At first I played chess against early computers in the 80's as a teenager but not against humans.
I played the trombone at the centre of my village in 1989, when I was eighteen years old. When we had a short break I came to a stall from the chess club of that village. I played some games against a local player. Meanwhile the break of the music club was over, and I came too late to play because I played chess too long.

I quitted at the music club and joint the chess club. Many years it was great fun to play.

As I got much older I lost the interest in chess and quitted but I often look at a internet site of a newspaper where there are three chess problems a day. I often solve the two easier ones.


In sentences like " I bought you that car, so you won't walk to work" and " I left her at home because I don't love her anymore." Are these correct? The first half of the sentence is past tense but the latter is present tense. Doesnt this break the verb tense/ consistency rule? And Are we using the present tense because the other half of the sentence stays true?

Hello Tim,

In the first example you have a future form (the modal 'will'), not a present form. Both sentences are perfectly fine.

I'm not sure what you mean by 'tense consistency rule'. In each sentence one action is a finished action in the past and the other is either a future action (won't have to walk) or a present truth (don't love her).


Best wishes,


The LearnEnglish Team

Are the verb tense usages in these sentences correct, " I came before they did, yet you are attending to them first. " I don't know what he means, but I know he slapped her yesterday."

Hello Timmosky,

Yes, all correct.

All the best,
The LearnEnglish Team

which one we should say:
a. They turned their faces to me.
b. They turned their face to me.
i.e.
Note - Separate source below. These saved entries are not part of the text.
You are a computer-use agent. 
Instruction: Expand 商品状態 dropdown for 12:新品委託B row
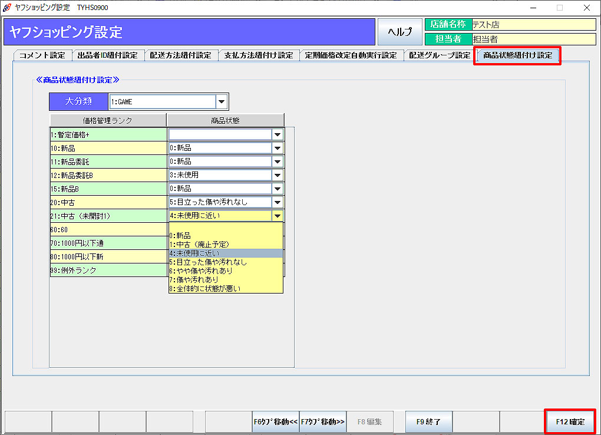[278, 175]
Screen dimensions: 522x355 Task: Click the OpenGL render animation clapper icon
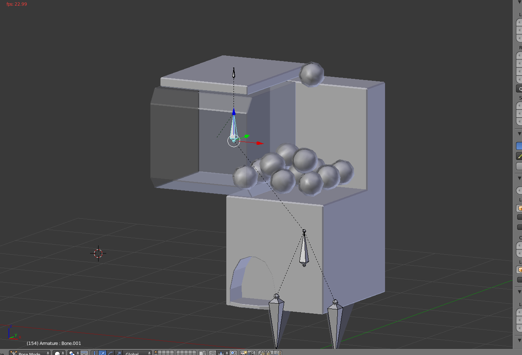pos(251,352)
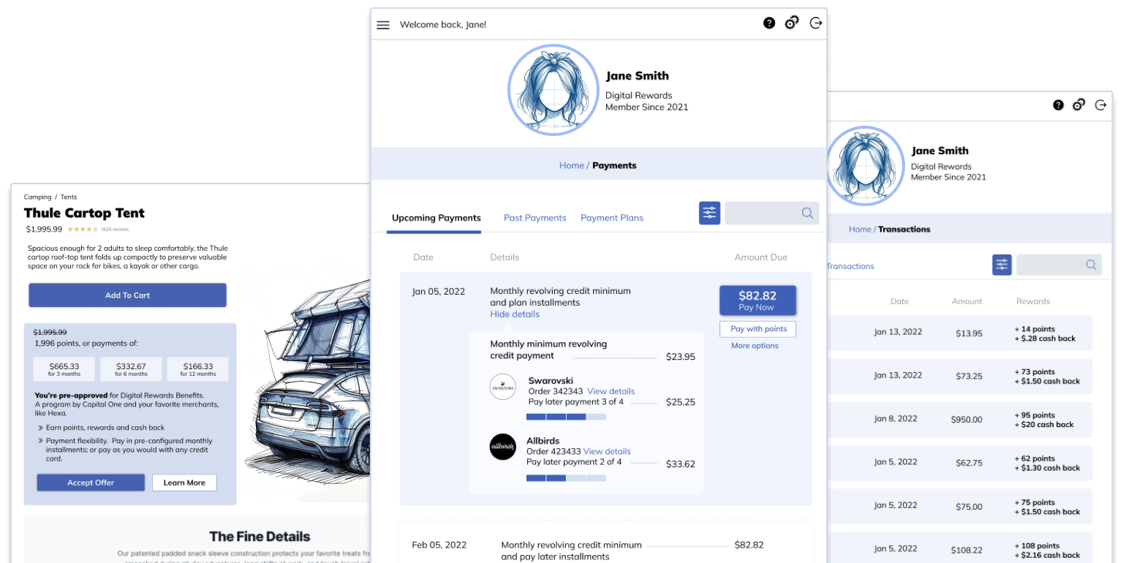
Task: Open the Payment Plans tab
Action: point(612,217)
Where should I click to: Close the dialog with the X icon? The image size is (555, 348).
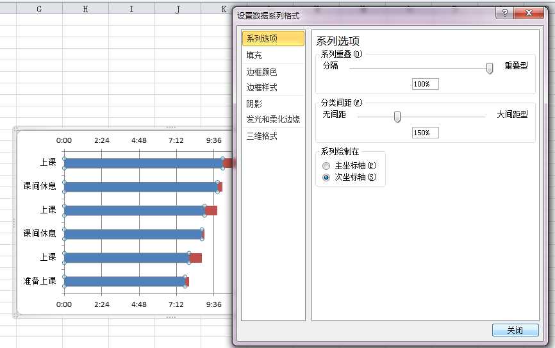529,13
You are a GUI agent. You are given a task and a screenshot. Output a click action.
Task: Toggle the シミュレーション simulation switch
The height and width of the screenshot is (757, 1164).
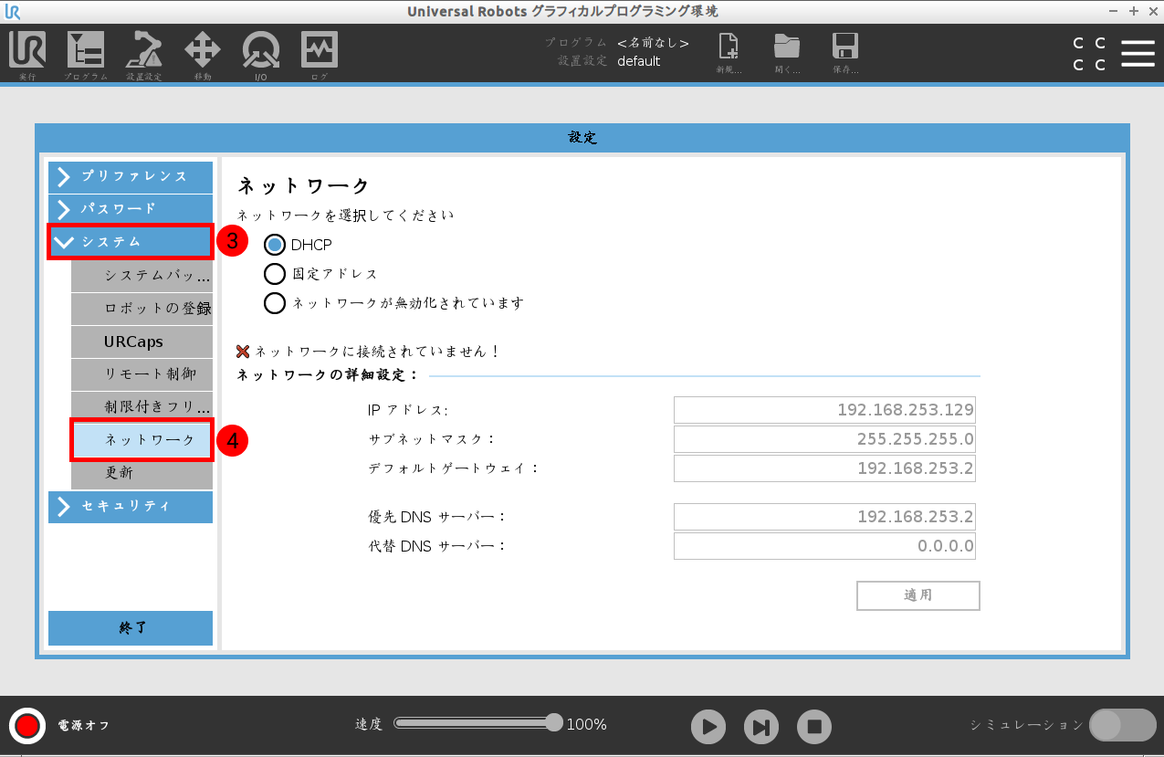pos(1122,725)
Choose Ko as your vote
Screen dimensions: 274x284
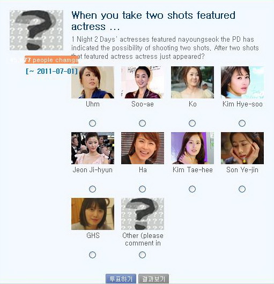192,124
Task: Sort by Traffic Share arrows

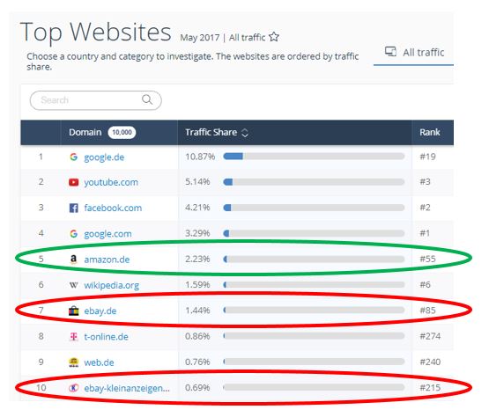Action: [245, 133]
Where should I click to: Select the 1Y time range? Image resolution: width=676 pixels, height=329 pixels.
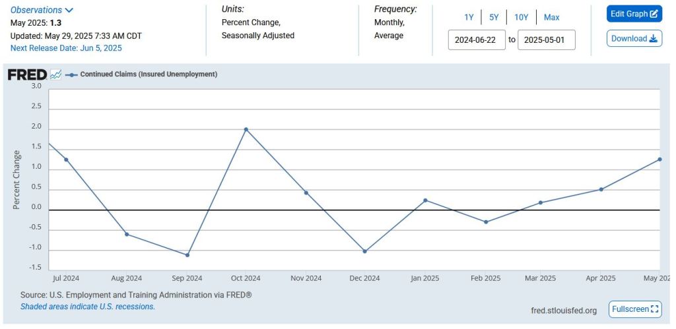(469, 17)
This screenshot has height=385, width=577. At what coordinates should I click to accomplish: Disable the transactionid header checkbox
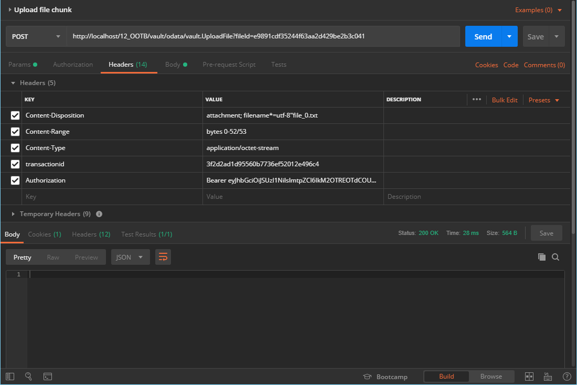[x=15, y=164]
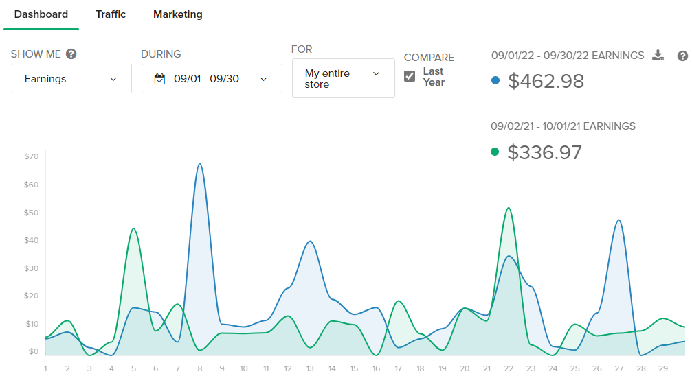Click the Last Year label text

[434, 77]
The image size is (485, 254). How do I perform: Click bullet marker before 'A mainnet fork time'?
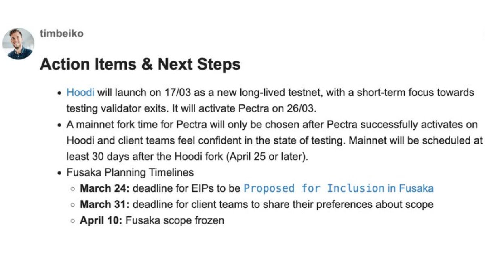point(59,125)
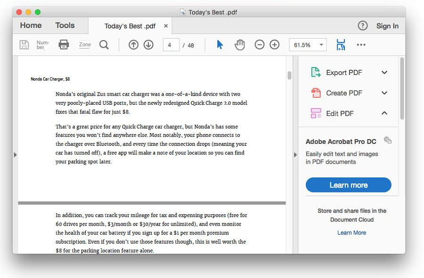This screenshot has height=278, width=424.
Task: Zoom out with the minus button
Action: click(x=260, y=45)
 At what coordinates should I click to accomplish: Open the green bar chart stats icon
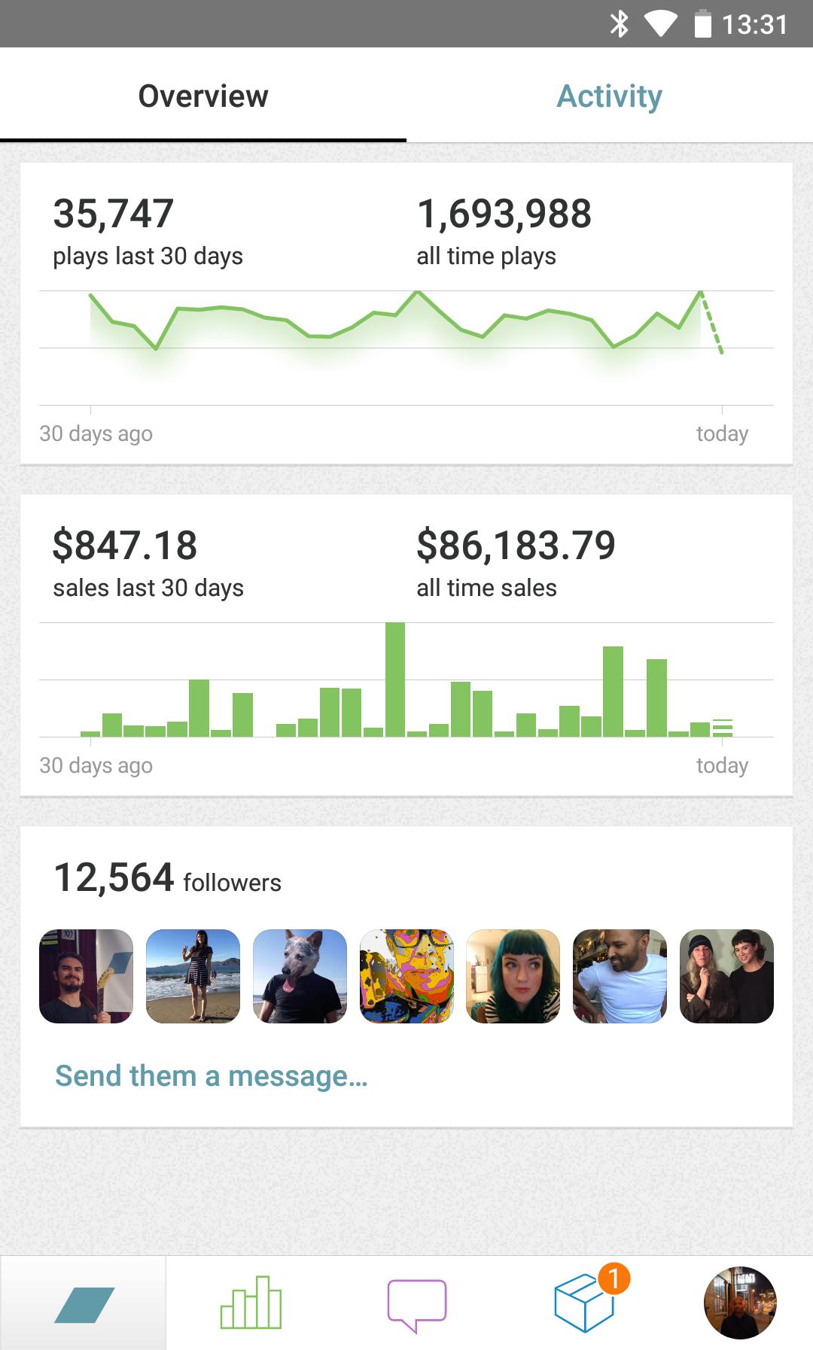point(251,1303)
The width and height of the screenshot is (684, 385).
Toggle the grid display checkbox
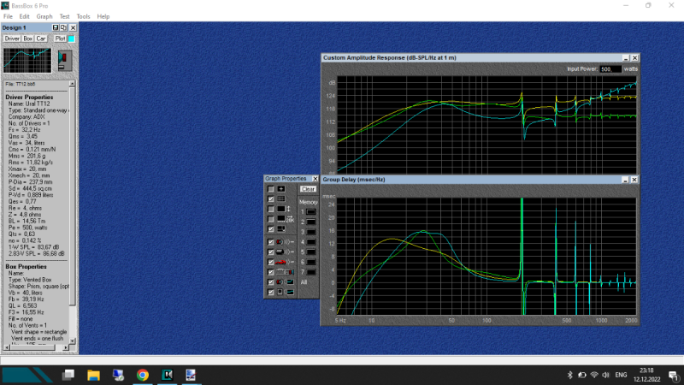coord(271,198)
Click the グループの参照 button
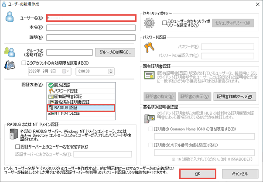The width and height of the screenshot is (263, 182). (x=115, y=52)
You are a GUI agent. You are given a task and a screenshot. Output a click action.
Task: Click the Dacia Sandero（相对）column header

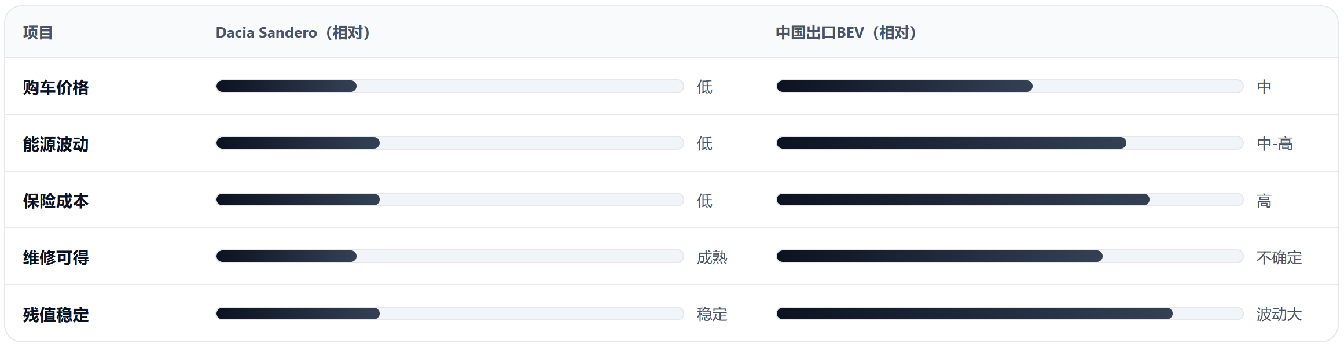[293, 32]
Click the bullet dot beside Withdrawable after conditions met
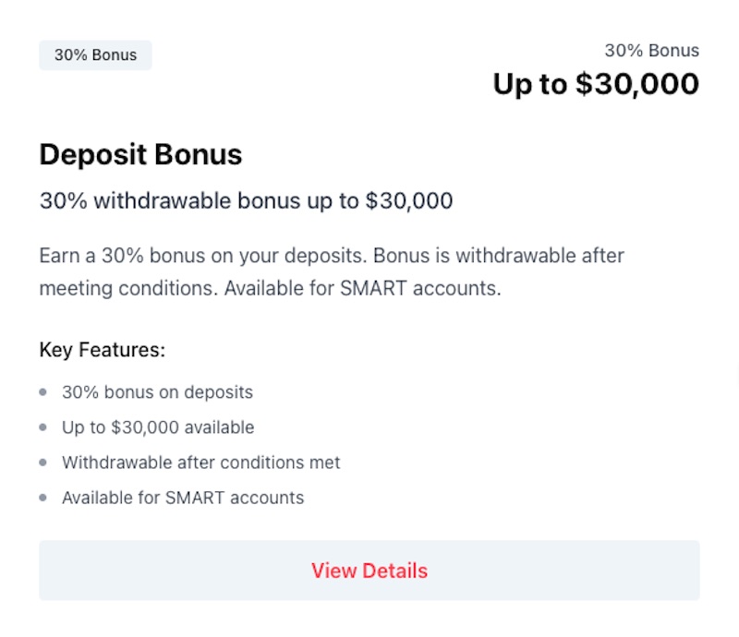Viewport: 739px width, 637px height. (x=42, y=463)
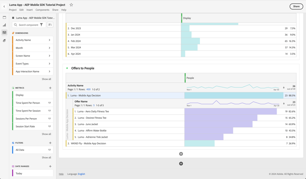Add a new metric with plus icon

click(x=50, y=88)
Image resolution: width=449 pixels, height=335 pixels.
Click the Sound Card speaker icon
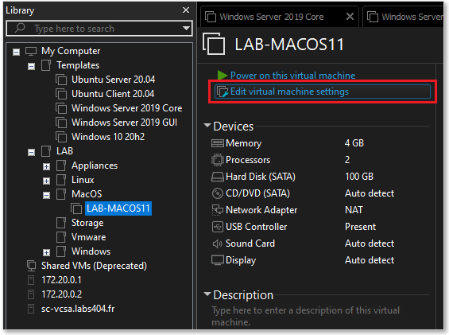pos(217,243)

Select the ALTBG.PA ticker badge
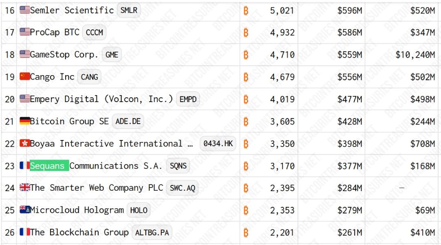coord(152,233)
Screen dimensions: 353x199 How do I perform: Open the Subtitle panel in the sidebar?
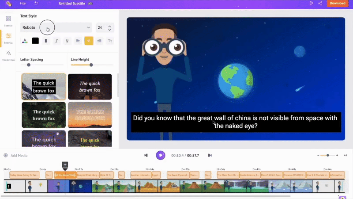click(x=8, y=20)
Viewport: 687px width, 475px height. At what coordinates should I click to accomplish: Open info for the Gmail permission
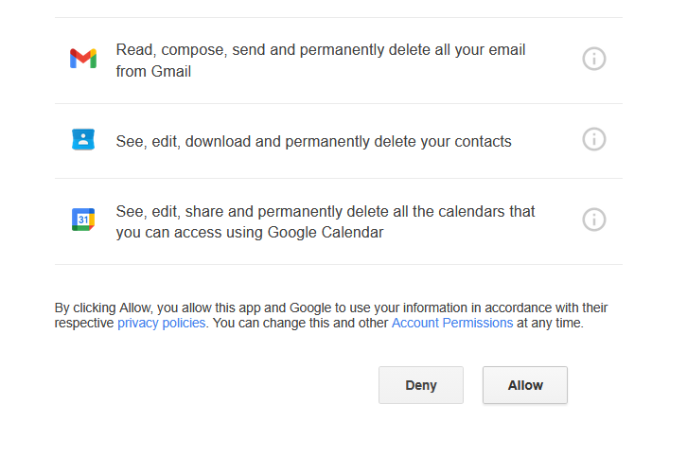(x=593, y=59)
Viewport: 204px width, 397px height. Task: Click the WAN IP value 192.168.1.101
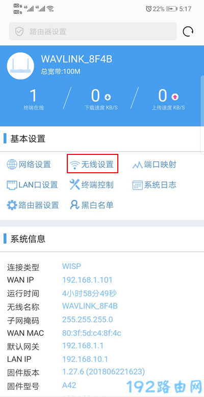tap(87, 280)

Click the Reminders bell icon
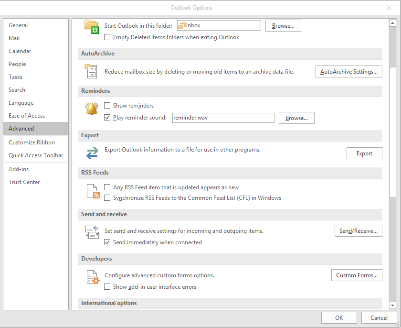pyautogui.click(x=92, y=109)
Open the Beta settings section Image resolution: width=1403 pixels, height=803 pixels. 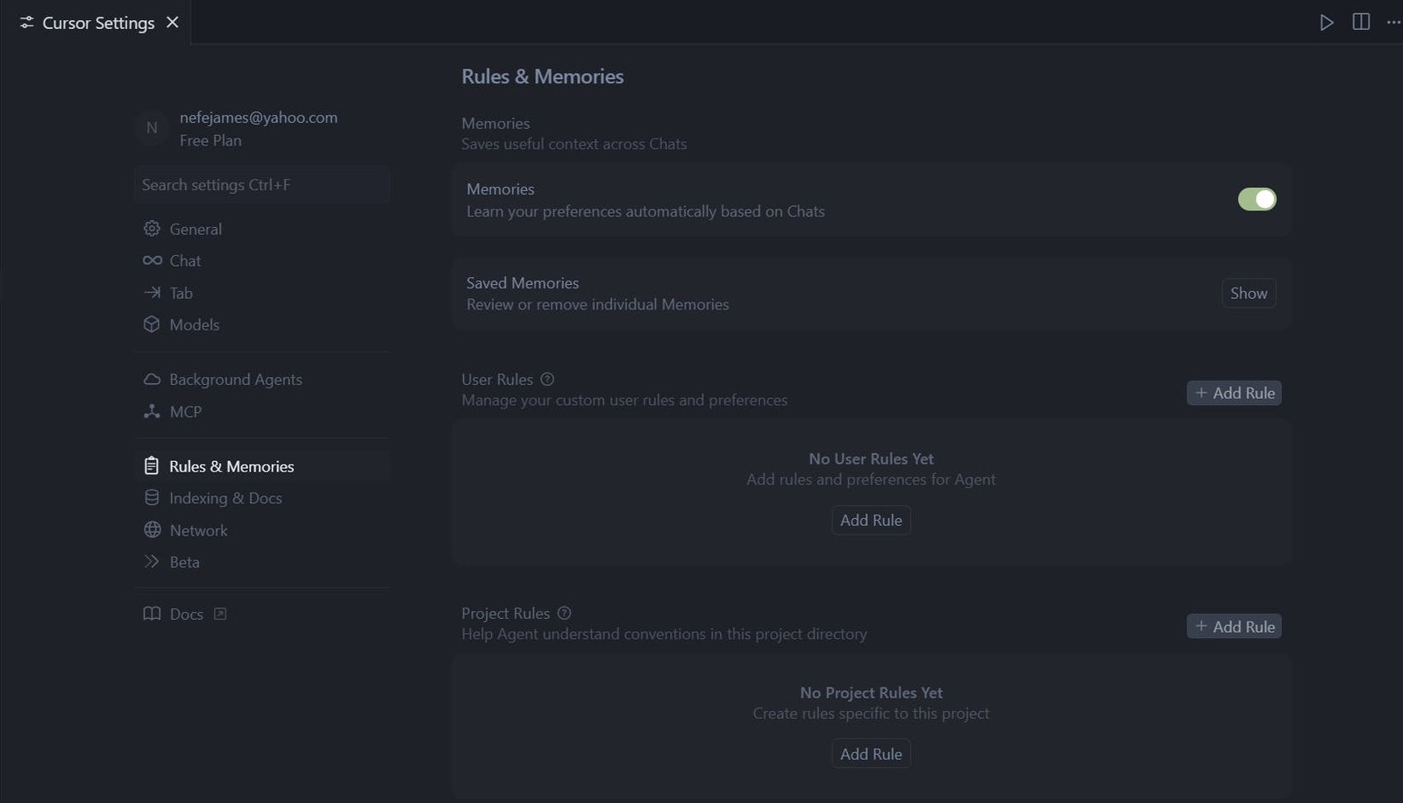point(184,563)
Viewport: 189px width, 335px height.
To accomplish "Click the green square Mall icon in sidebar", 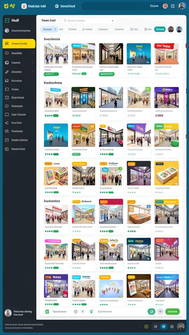I will (7, 20).
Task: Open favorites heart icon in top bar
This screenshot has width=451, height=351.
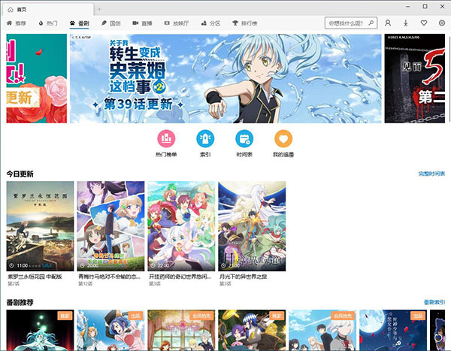Action: tap(424, 23)
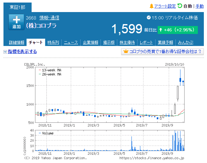This screenshot has width=207, height=163.
Task: Click the clock icon beside 15:00
Action: coord(149,18)
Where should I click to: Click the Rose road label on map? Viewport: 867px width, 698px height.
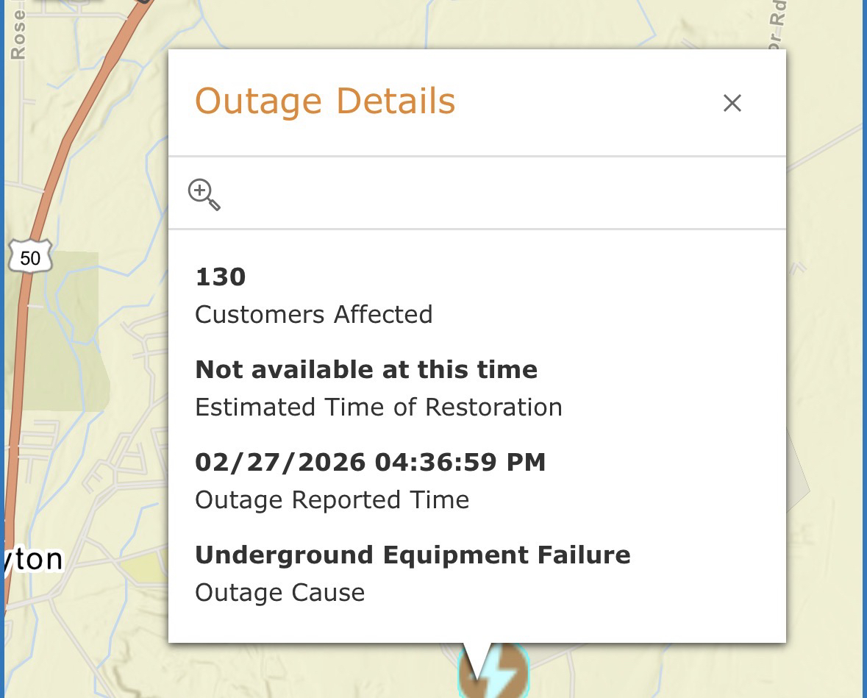point(18,33)
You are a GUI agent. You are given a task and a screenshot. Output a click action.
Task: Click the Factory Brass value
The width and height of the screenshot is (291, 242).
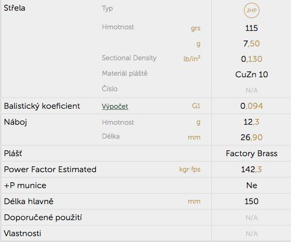[251, 154]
Does nous coming after determiner have to agree with subject in terms with singular plural case?

Hello Zeeshan,

a) is the correct sentence here, unless you're speaking about multiple beings that share one face. You should normally use a plural noun after a plural determiner ('faces' after 'their').

All the best,
The LearnEnglish Team

Dear all,
I usually think it’s better on the whole to tell a white lie to don’t hurt your partner’s feelings.
However if he/she have done something wrong to you and you try to explain that they hurt you then they change version to make things better, they turn down the truth.
They spare themselves bad feelings (I don’t know if I catch the meaning about “to spare someone’s feelings ???).
So if you want to get on well with someone is preferable don’t tell the truth and act as if nothing has happened?